Webrtc Real Time API with microcontroller

Hi! In the Day 9 demo, we saw a stuffed animal with a microcontroller consuming the WebRTC Real-Time API (link: YouTube Live).

Could you provide more details about the overall architecture? For example, is there a local server involved (like Node.js), or does the microcontroller connect directly to the API?

Also, would this be feasible to implement on an ESP32?

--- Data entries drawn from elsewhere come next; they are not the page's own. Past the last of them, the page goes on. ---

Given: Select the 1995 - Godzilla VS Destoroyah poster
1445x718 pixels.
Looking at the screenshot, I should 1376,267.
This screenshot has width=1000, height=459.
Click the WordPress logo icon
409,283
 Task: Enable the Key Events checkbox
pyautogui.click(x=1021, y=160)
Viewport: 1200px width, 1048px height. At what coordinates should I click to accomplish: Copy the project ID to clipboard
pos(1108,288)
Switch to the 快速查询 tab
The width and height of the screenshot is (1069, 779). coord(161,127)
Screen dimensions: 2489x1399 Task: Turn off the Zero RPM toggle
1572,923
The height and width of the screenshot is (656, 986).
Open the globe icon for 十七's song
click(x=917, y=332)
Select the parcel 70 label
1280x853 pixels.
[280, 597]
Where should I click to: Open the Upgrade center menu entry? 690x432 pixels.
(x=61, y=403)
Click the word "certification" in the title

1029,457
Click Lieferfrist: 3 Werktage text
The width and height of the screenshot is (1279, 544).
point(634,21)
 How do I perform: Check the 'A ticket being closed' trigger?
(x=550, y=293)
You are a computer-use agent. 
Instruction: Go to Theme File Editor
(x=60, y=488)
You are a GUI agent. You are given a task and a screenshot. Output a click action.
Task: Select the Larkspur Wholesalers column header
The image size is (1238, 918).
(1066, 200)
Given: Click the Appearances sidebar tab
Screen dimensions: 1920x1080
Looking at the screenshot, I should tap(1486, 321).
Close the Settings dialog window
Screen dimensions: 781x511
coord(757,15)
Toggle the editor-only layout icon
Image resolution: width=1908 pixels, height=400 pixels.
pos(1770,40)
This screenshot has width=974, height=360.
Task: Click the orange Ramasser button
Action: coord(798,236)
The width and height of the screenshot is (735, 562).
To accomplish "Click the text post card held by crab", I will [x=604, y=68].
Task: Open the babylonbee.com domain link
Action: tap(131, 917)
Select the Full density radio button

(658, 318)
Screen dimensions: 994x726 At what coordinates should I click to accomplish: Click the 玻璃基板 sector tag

Any examples you can share would be greatly appreciated.

Thanks!

2 Likes

we just published the source code for this!

5 Likes

Thanks!
I will try to adapt your code for this ESP32 S3 Radio I have and post here if I success

1 Like

Will have to try this on an RP100.

I’m really hoping this will work @olivier.ros - please tag me as soon as you get it working, along with the steps to recreate it :open_hands: :yellow_heart:

@vitaliy.hayda @olivier.ros @Foxalabs I would love to make this platform agnostic! If you want to put up your WIP PRs I will make sure this ends up be something usable for everyone :slight_smile:

1 Like

I did a lib for Arduino to access ChatGPT back in 3.5 days :smiley: Was a fun little task, hopefully will get some spare time over the holidays to go experiment with realtime on a bunch of hardware in my dev cave.

1 Like

I made it work on the ESP32 S3 Muse Radio but it’s picking up it’s own response, I think webrtc has built-in noise cancellation but how to activate it?

1 Like

I’ve ordered these components from M5stack. Hopefully, that’s enough to try to replicate this :slight_smile:

  • Atomic Echo Base with Microphone and Speaker
  • ATOMS3R Development Kit with 0.85-inch Screen (8MB PSRAM)

m5stack [dot] com

(not sponsored or work for them)

I have tried the demo in the link above. I had difficulty getting it to recognize what I am saying (speaking in English). I notice it is set for a sample rate 8Khz. From my understanding the recommended sample rate for pcm16 is 24KHz with websockets. I thought this was the sample rate that the speech recognition model was trained for. From past testing I have had not had much success at 8Khz using pcm16. What is the optimum sample rate and settings with the opus codec. Also, the websocket documentation does not list the opus codec. Can opus only be used with webrtc?